Friday, February 14, 2014

Inflation and Deflation

Looking few years back we often realize that for the same amount of money we were able to buy more things. Some people are complaining that even with a higher salary today they are poorer than earlier. Finally talking to our grand parents we can easily realize that when they were young they were living in a completely different price system than we do. These phenomenons can be explained by probably the most popular economic indicator called inflation. Inflation is very often mentioned by different people in various situations but often there is a lot of confusion around this term. Let's look inside the mechanisms affecting the prices we have to pay to buy goods and services we need.
Inflation refers to a persistent increase in the general price level of goods and services in an economy over a period of time. In other words during inflation times for the same amount of money we can buy less goods or we can also say that purchasing power of money reduces. The opposite process called deflation when prices are decreasing and the money's purchasing power increases.

Inflation

Rising inflation is something that people don't usually like to hear about. However in many developed countries today the low inflation is considered as an economic problem. I'm writing these words 2 days before ECB meeting where the president Mario Draghi will certainly try to suggest additional tools to fight "too low" euro zone's inflation. Something is wrong here, isn't it? Indeed inflation is quite complex phenomenon. Unlike deflation, which is almost always bad, inflation can be either bad or good depending on its pace.
As long as inflation refers to the higher prices it means that profits of the corporations increase, so they hire more workers, this sends wages up, so people can afford more goods, so demand increases, and the prices keep going up. This sequence sounds good, isn't it? Indeed inflation around 2%-3% is a characteristic if a healthy growing economy. The key point in the sequence presented above is wages that are supposed to go up a long with prices. If it is not the case inflation can become dangerous and in some extreme cases can cause an economic collapse.
One of types of dangerous inflation is hyperinflation when general price level within an economy increases rapidly as the currency quickly loses real value. Meanwhile, the real value of goods generally stays the same, and remain relatively stable in terms of foreign currencies.

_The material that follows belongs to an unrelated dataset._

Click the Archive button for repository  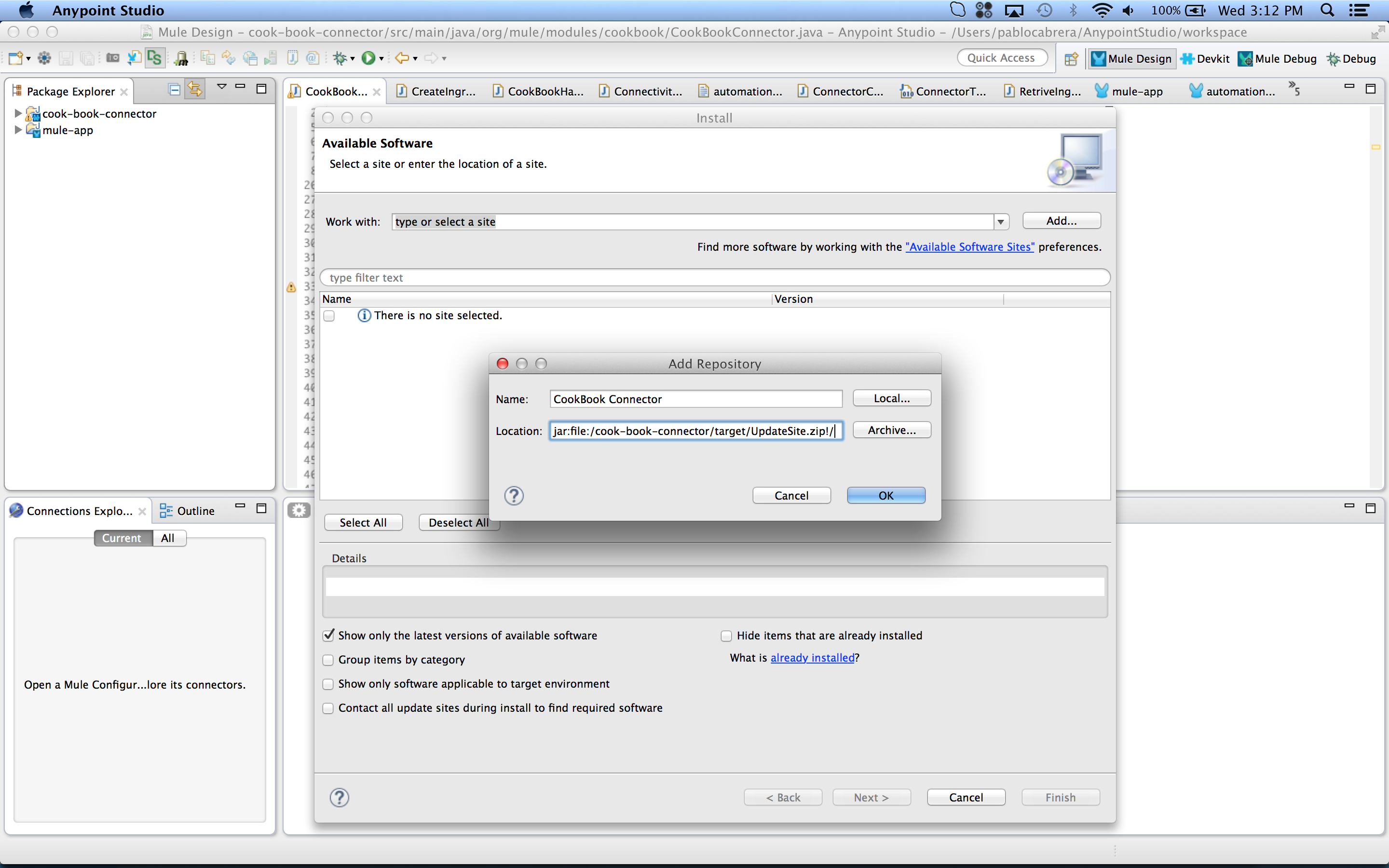890,429
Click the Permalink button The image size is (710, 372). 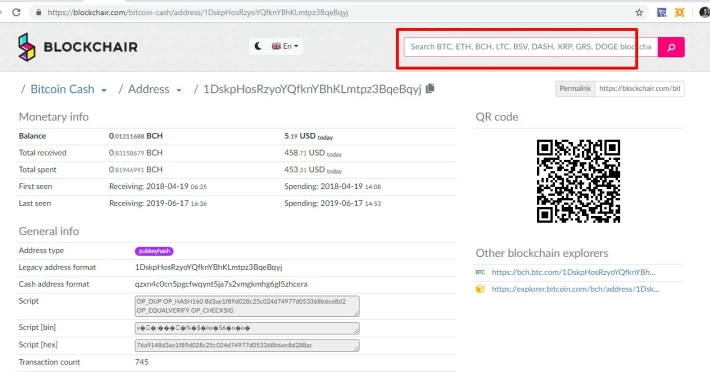575,89
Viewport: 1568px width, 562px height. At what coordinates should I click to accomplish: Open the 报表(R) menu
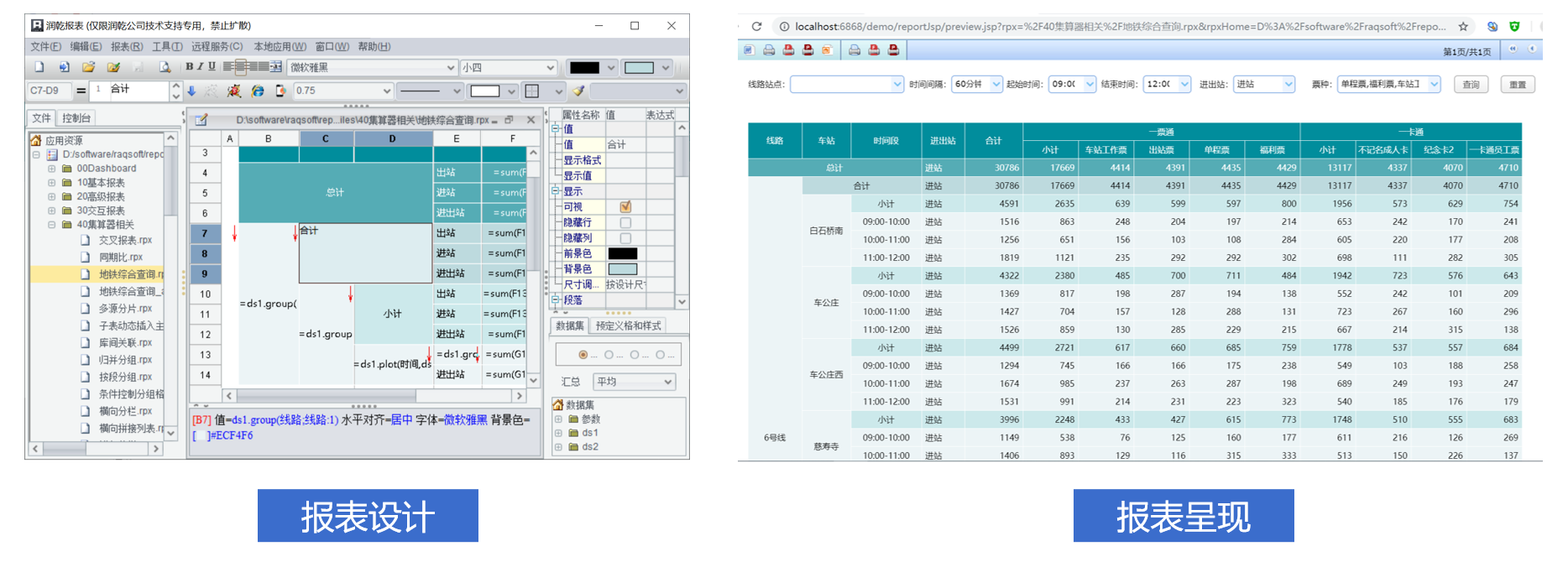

In such conditions usually the wages are not following the pace of the price rising and people can afford less and less of goods.
Another a bit less dangerous type of inflation is a stagflation. This is a situation when the inflation rate is high, the economic growth rate slows down, and unemployment remains steadily high. This situation is difficult to deal with as the governments are usually facing a dilemma for economic policy since actions designed to lower inflation may exacerbate unemployment, and vice versa.

Deflation

We are not talking very often about deflation but this is a natural economic process going closely along with progress. Indeed as technology improves we are now able to produce things cheaper and quicker, a lot of jobs were moved to Asia bringing production costs lower etc. So deflation is something constantly happening in the economy. But we don't really see prices falling. Indeed in the most common scenario deflation is offset by inflation. In other words these are parallel mutually compounding processes where inflation usually winning.
Why deflation is dangerous?
It sounds like a good news that things are becoming cheaper. But unfortunately these good news are hiding much worse consequences. As explained earlier, dynamic economy is likely to produce some inflation. If this healthy inflation is unable to offset deflation it means that country's economy is likely to slow down and probably there is a risk of recession. But probably even more dangerous effect of the deflation is an increase of the debt. Indeed in the developed countries both governments and households are heavily indebted and when money becomes more expensive then your net debt increases as well. This scenario is unacceptable for most of governments especially the United States having a huge debt.
Why deflation is unlikely?
As we are not living in the gold standard era, the purchasing power of the currencies can be easily manipulated by central banks and governments. As long as government doesn't want to see its debt rising it will always act whenever a risk of deflation appears. Indeed central banks usually have a monopoly on printing currency and increasing/decreasing money supply. So they are armed enough to fight deflation if needed.